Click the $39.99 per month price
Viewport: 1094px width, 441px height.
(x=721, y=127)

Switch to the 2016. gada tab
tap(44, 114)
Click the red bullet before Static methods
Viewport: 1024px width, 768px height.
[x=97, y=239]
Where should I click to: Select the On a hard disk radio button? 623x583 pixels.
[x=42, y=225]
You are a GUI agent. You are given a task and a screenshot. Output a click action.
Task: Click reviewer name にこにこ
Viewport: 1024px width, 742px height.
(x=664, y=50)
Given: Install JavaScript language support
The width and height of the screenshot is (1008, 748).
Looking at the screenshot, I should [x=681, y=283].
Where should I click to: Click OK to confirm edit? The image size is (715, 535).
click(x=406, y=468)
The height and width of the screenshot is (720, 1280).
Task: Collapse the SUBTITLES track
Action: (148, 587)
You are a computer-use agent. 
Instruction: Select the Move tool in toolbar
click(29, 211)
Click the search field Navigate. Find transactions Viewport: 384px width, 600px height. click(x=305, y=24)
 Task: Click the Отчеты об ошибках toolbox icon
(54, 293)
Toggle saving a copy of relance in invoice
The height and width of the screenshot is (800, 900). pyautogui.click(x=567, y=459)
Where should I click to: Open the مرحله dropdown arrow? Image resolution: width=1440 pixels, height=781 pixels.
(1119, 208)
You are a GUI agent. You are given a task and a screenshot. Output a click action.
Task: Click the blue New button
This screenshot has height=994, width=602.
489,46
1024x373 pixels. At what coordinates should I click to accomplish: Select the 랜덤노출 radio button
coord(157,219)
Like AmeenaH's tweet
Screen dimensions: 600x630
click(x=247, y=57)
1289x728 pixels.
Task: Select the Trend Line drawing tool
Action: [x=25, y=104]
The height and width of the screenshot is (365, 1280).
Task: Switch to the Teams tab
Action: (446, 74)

----

• **Assignment**: Quote, word for word, every line from the top of the entries through the line that holds "Given: Install JavaScript language support".

• **Written solution**:
Click the $39.99 per month price
Viewport: 1094px width, 441px height.
(x=721, y=127)

Switch to the 2016. gada tab
tap(44, 114)
Click the red bullet before Static methods
Viewport: 1024px width, 768px height.
[x=97, y=239]
Where should I click to: Select the On a hard disk radio button? 623x583 pixels.
[x=42, y=225]
You are a GUI agent. You are given a task and a screenshot. Output a click action.
Task: Click reviewer name にこにこ
Viewport: 1024px width, 742px height.
(x=664, y=50)
Given: Install JavaScript language support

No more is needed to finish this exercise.